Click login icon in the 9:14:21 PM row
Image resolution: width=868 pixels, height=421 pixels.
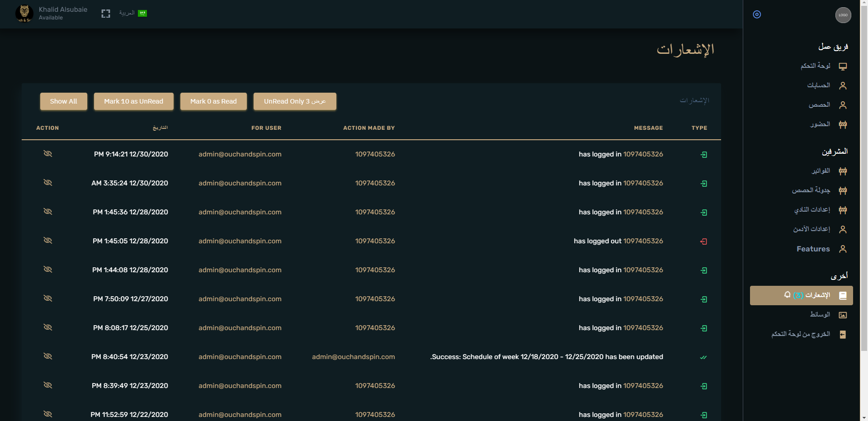[703, 155]
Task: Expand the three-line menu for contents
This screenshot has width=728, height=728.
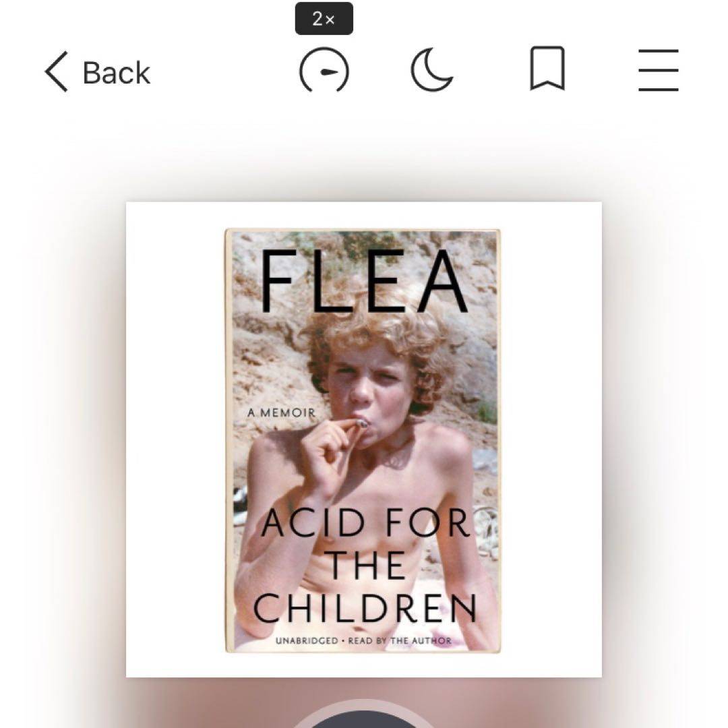Action: [659, 70]
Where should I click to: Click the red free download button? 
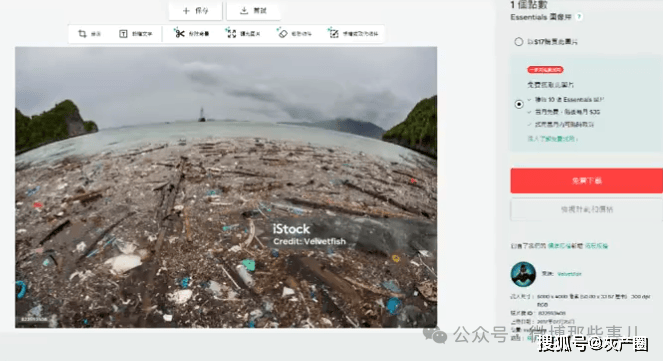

• _Exercise objective_:
Lines containing the word "Click" are to be pulled from the records and copied.

• _Result of the task_:
Click login icon in the 9:14:21 PM row
Where should I click to: Click the red free download button? 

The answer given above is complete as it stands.